As people ponder how the world will look post-lockdown, mega retail destination Oxford Street is among the London areas likely to see major change.
Once it was difficult to navigate your way along Oxford Street because of the crowds. But with non-essential retail closed, visitors have stayed away in droves, while the fortunes of many big-name stores have waned. As planners and developers think of ways to bring back the footfall, an arts centre and play areas in bus lanes are among the ideas being suggested.
With Debenhams’ seven-story department store now left vacant, Westminster’s Labour councillors want to turn this prime retail space into an arts centre, with studios, a public library, galleries, event space and a roof garden.

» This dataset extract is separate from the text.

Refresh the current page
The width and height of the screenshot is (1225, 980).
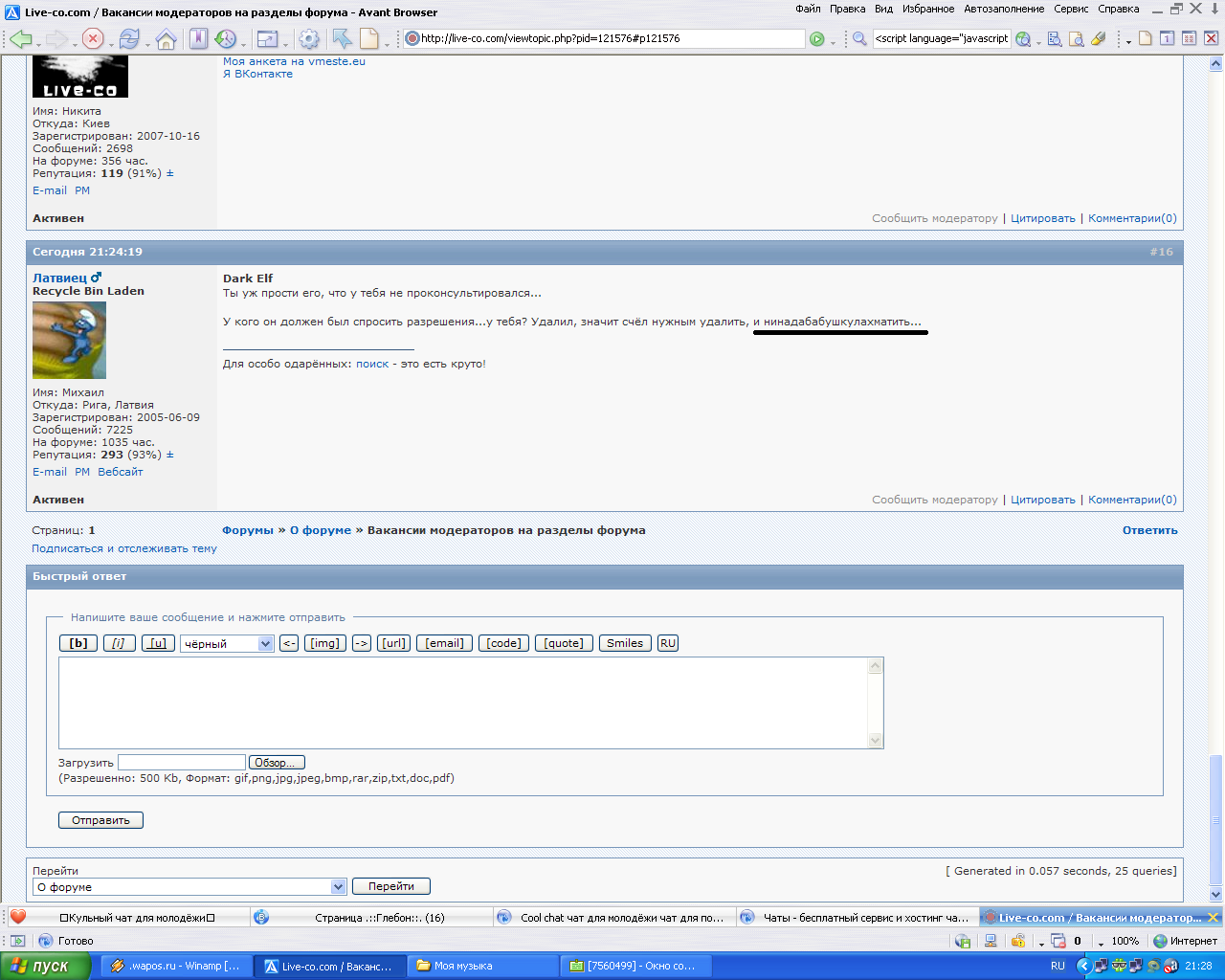(129, 39)
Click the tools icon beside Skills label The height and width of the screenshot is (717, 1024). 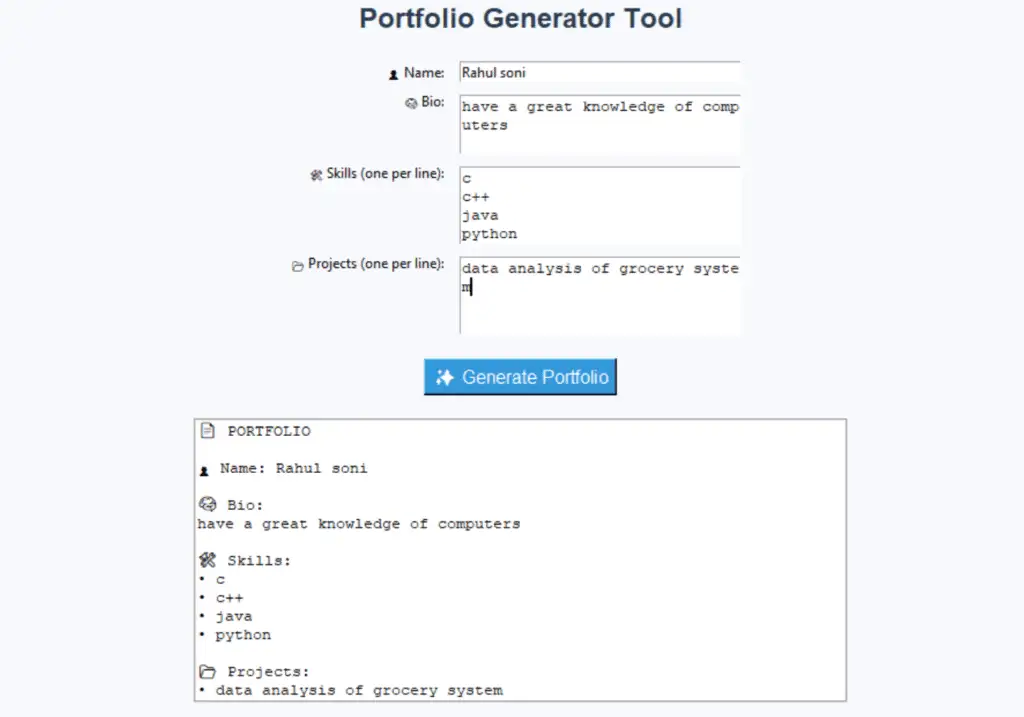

Even retailers who have survived the pandemic’s impact on trading, are looking to reduce their storefront presence as more shoppers go online.
John Lewis plans to replace some retail space in its flagship store with offices. And Marks & Spencer is consulting on similar plans to redevelop its Marble Arch premises with offices taking over the upper floors.
Westminster Council has, meanwhile, begun work to improve the visitor experience with more trees and seats. The council is also creating so-called “pocket parks” in unused bus lanes with play areas and lighting instillations.
Leader of the council, Rachael Robathan said: “The pandemic has been a hammer blow for retailers and Oxford Street has suffered as much or more than any other high street in the country.
“These initial measures, which should be completed in time for summer, will literally pave the way for an economic recovery.”
The council is also looking to develop “Marble Arch Hill”- a 25 metre temporary attraction, aimed at bringing Hyde Park to the heart of Oxford Street and encouraging visitors to the area.